What you have to do:
Give back exactly the lines from the one containing "Community-Software: (101, 2550)" through the end of the records, including both, and no others.

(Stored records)

__________

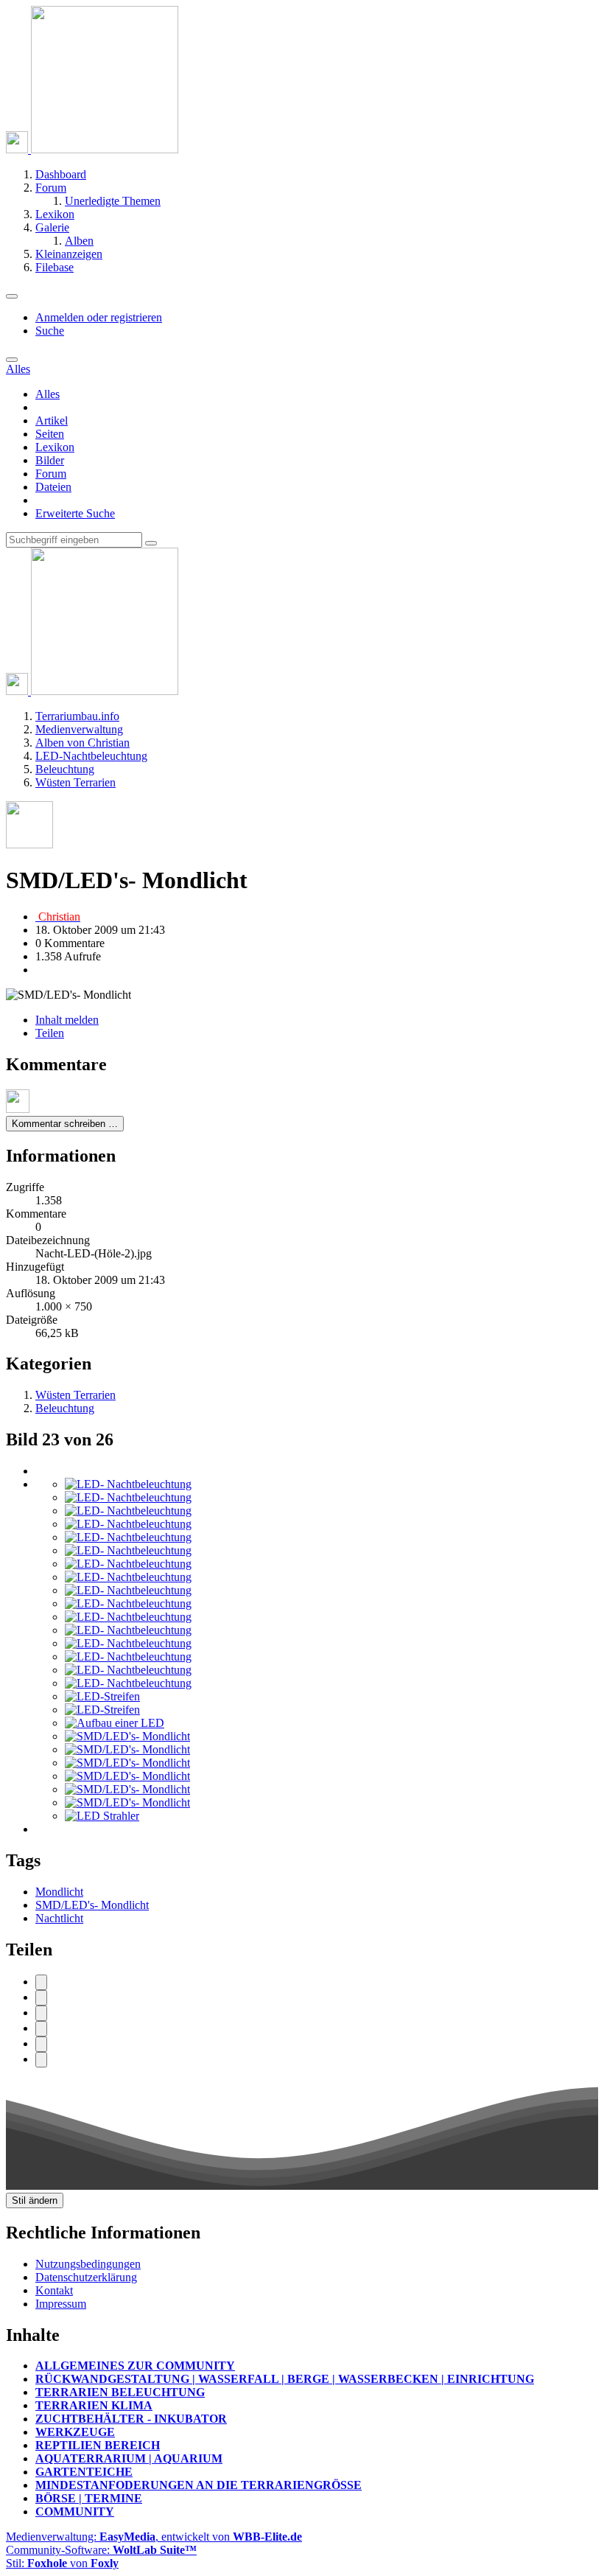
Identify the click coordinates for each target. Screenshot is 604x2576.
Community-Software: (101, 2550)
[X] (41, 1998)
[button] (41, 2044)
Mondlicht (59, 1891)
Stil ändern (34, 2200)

__________

Written response:
Community-Software: (101, 2550)
[X] (41, 1998)
[button] (41, 2044)
Mondlicht (59, 1891)
Stil ändern (34, 2200)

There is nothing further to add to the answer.